La Municipalidad de San Miguel de Tucumán y AETAT mantuvieron una nueva mesa de trabajo para analizar medidas destinadas a sostener el sistema de transporte público en medio de la crisis que atraviesa el sector en el interior del país. Entre los principales temas abordados estuvieron la reestructuración de recorridos, el financiamiento del servicio y una posible actualización tarifaria.
La reunión se realizó en la sede ubicada en 9 de Julio y Lavalle y contó con la participación de funcionarios municipales y representantes empresariales, quienes coincidieron en la necesidad de avanzar con soluciones urgentes para evitar un mayor deterioro del sistema.
El secretario de Movilidad Urbana, Carlos Arnedo, explicó que actualmente el Municipio destina alrededor de $1.000 millones en subsidios para sostener el servicio, además de adelantar otros $400 millones correspondientes a los atributos sociales de la tarjeta SUBE que, según denunció, dejaron de ser enviados por Nación.
El funcionario advirtió que, sin ese esfuerzo económico municipal, los usuarios de sectores vulnerables perderían el descuento del 55% en el boleto.
Además, indicó que también se incrementaron significativamente los fondos destinados al Boleto Educativo Municipal.

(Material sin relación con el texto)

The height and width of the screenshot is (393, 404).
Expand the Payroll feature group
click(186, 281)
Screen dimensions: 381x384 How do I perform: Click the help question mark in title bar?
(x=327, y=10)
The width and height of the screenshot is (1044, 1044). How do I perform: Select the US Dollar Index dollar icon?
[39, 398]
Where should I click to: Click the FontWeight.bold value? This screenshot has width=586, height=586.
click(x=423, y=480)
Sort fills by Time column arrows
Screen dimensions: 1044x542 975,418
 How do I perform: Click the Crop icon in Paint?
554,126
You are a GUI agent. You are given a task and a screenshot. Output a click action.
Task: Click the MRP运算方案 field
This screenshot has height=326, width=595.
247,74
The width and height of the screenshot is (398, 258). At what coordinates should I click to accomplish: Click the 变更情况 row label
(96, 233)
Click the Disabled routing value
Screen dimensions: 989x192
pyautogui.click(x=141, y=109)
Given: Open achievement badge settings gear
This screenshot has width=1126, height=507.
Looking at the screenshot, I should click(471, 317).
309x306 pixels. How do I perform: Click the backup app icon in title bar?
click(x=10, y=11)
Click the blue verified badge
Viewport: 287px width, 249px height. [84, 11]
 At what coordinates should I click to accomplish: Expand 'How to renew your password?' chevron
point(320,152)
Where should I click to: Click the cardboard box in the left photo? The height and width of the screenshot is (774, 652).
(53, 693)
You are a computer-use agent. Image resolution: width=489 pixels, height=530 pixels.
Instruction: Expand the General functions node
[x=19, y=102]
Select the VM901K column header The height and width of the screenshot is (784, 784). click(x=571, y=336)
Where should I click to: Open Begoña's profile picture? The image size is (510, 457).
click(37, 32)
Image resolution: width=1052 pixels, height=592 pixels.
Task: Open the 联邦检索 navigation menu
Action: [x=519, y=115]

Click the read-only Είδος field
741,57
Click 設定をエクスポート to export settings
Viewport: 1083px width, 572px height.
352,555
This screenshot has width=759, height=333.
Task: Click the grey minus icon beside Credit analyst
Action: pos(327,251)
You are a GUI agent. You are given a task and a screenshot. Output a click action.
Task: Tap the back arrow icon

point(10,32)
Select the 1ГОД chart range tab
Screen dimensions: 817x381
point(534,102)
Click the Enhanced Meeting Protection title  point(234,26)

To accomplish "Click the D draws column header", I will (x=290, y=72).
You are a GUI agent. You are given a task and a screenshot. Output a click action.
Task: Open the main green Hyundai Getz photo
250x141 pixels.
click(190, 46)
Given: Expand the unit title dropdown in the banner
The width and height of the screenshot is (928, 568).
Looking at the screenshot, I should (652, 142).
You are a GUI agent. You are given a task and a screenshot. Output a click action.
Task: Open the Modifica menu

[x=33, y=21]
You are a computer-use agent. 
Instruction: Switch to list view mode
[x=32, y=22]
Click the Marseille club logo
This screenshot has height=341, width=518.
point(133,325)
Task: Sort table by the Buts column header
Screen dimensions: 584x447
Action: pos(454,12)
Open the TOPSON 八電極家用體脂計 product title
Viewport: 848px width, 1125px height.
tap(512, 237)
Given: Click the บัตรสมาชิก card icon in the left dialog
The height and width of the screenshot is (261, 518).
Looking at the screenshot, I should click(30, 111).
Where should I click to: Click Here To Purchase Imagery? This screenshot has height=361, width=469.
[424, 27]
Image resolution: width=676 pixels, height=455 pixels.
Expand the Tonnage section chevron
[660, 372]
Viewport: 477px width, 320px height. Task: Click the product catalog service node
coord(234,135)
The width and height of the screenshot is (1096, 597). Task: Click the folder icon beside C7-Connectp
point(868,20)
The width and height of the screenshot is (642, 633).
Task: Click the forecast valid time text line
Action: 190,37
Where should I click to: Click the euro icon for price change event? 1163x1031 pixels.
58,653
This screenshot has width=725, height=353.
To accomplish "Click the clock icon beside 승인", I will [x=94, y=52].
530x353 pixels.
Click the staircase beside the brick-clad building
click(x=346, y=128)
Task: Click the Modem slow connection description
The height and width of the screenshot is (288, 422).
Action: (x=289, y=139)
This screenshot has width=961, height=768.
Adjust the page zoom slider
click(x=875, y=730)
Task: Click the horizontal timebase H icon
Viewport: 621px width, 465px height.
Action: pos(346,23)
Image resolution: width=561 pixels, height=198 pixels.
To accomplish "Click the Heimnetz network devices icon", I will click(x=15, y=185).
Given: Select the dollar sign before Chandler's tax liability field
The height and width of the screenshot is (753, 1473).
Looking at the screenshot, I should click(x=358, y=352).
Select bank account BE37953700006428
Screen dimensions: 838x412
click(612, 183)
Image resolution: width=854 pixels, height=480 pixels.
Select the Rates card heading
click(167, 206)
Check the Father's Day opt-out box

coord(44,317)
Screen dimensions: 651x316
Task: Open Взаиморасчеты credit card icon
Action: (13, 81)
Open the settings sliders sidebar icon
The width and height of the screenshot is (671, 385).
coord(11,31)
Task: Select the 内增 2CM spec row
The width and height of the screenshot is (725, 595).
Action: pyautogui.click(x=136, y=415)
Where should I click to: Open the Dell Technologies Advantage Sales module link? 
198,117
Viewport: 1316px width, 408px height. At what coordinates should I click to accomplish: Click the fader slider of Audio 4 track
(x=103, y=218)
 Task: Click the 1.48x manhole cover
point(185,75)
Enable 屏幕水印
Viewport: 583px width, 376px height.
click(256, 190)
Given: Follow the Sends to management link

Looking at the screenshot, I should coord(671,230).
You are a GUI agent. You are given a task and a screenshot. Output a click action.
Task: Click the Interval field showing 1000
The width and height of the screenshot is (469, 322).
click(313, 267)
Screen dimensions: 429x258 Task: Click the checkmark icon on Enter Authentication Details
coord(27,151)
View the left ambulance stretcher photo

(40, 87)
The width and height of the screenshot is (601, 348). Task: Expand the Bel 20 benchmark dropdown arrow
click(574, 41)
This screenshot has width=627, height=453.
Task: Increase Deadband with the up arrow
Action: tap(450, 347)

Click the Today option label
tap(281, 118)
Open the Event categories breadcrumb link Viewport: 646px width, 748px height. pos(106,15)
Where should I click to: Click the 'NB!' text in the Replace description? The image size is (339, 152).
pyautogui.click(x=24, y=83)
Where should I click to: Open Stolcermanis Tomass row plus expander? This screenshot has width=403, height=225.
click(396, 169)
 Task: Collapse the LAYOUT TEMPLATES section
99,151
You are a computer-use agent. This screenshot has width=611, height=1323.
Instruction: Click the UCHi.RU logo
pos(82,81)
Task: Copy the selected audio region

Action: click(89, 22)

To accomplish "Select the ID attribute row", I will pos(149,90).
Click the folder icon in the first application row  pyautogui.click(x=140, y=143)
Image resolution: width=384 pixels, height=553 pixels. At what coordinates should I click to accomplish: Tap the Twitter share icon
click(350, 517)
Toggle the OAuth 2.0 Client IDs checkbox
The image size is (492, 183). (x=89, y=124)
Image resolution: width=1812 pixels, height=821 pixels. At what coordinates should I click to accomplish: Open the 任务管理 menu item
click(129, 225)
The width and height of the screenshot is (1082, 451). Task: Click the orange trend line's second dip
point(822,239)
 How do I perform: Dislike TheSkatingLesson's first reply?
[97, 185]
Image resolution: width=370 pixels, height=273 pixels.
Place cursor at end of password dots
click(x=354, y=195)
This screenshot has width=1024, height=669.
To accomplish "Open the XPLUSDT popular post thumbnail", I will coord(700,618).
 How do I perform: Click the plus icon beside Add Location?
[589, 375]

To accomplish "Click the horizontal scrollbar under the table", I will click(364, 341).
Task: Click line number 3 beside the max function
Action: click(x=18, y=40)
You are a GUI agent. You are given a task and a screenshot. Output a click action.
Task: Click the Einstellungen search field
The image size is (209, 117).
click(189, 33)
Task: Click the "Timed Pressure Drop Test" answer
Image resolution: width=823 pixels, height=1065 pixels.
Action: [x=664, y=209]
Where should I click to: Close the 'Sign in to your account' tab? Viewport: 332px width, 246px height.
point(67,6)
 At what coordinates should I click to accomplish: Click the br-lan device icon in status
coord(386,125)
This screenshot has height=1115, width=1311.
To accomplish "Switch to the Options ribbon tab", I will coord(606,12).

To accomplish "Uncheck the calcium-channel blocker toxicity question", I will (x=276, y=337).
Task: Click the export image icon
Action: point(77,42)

Según precisó, la inversión pasó de $216 millones a $400 millones debido al aumento de la demanda por parte de estudiantes y docentes.
Desde el sector empresario, el vicepresidente de AETAT, Jorge Berreta, describió el panorama como “crítico” y aseguró que muchas empresas continúan funcionando a través del endeudamiento.
“El gran problema sin resolver es quién va a pagar el costo del transporte. Todos vamos a tener que aportar algo más para que el servicio pueda continuar”, sostuvo.
Berreta también remarcó que el costo técnico actual del boleto resulta imposible de afrontar para los pasajeros sin algún esquema de subsidios y pidió al Concejo Deliberante avanzar rápidamente en la discusión de una nueva tarifa.
Por su parte, la secretaria de Gobierno municipal, Camila Giuliano, destacó que este tipo de reuniones forman parte de una política de diálogo sostenida desde fines del año pasado para enfrentar la crisis del transporte.
“El diálogo es fundamental para resolver los problemas públicos y avanzar en cualquier agenda”, expresó.
La funcionaria también cuestionó la eliminación del Fondo Compensador nacional y alertó sobre la falta de inversión en infraestructura vial, situación que definió como una “deuda invisible”.
En paralelo, el Municipio avanza en un proceso de “racionalización de recorridos” con el objetivo de optimizar el funcionamiento de las líneas urbanas. Entre las medidas implementadas mencionaron obras de pavimentación, mejoras en paradas y la consolidación del uso de la tarjeta SUBE.
Además, Giuliano adelantó que se trabaja de manera conjunta con el Gobierno provincial para incorporar también a las líneas interurbanas dentro del análisis integral del sistema.
Aunque durante el encuentro hubo coincidencias en mantener un diálogo abierto entre las partes, todavía no se definieron soluciones concretas respecto al financiamiento del transporte en el corto plazo.